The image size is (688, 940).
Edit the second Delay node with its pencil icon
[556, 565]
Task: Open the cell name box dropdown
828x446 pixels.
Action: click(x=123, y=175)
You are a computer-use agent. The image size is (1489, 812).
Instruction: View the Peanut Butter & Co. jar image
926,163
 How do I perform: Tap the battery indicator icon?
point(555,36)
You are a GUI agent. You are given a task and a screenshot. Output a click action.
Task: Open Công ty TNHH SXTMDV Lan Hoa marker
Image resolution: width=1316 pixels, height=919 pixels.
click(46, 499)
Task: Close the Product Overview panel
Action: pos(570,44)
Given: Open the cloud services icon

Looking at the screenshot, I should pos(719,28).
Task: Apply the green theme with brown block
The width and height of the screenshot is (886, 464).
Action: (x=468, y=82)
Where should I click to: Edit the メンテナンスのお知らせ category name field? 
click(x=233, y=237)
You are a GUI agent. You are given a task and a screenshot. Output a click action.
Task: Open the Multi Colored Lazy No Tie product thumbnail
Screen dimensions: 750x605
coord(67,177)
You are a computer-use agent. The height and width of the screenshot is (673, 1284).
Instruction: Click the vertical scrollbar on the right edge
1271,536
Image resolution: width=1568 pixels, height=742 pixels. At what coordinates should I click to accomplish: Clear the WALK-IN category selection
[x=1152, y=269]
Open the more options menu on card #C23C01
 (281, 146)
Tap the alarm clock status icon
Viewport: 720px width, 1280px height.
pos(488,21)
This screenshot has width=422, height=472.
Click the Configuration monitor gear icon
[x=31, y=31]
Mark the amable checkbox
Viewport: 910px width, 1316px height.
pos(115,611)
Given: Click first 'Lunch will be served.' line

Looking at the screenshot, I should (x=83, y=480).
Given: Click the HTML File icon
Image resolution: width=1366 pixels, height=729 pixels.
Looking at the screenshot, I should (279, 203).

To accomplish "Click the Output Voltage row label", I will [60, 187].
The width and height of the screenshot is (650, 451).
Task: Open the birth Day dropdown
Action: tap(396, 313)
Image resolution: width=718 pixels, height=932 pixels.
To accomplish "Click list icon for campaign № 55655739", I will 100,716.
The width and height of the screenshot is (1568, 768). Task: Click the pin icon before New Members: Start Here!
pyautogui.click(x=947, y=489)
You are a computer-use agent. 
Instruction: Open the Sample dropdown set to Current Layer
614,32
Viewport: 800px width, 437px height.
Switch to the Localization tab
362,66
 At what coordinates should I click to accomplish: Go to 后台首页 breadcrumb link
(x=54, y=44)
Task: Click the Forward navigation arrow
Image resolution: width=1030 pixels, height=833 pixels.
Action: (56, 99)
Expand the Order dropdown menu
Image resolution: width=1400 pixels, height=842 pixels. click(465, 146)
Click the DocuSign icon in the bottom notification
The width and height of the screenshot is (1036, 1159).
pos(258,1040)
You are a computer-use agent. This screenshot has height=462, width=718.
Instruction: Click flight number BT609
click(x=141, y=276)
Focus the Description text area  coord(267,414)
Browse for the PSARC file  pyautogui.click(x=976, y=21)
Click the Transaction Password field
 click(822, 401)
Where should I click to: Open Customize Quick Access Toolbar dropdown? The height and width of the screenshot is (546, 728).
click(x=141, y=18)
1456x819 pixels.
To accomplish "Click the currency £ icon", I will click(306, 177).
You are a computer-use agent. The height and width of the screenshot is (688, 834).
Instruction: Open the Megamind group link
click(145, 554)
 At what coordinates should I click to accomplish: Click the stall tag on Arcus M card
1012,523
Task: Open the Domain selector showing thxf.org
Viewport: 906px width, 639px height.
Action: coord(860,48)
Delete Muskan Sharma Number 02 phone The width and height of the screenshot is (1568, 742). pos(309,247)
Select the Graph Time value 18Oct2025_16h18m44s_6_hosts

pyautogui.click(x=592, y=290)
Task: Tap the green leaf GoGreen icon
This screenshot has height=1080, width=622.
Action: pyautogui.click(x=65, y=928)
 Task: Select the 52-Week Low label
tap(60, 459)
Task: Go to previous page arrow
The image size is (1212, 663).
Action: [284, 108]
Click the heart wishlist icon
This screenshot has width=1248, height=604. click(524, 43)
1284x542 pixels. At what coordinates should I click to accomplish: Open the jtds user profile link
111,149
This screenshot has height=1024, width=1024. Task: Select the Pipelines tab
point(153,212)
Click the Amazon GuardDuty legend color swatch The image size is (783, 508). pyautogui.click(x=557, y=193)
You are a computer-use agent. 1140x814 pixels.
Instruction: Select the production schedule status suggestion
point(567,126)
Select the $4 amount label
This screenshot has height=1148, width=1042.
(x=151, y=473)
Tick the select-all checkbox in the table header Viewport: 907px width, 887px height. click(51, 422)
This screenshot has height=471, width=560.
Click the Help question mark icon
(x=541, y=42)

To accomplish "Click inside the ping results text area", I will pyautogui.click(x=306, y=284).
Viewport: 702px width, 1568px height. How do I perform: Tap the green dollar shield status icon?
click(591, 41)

= ASSIGNMENT =
Extract all lines from the data in which "area" is found.

= TASK OUTPUT =
Focus the Description text area  coord(267,414)
To accomplish "Click inside the ping results text area", I will pyautogui.click(x=306, y=284).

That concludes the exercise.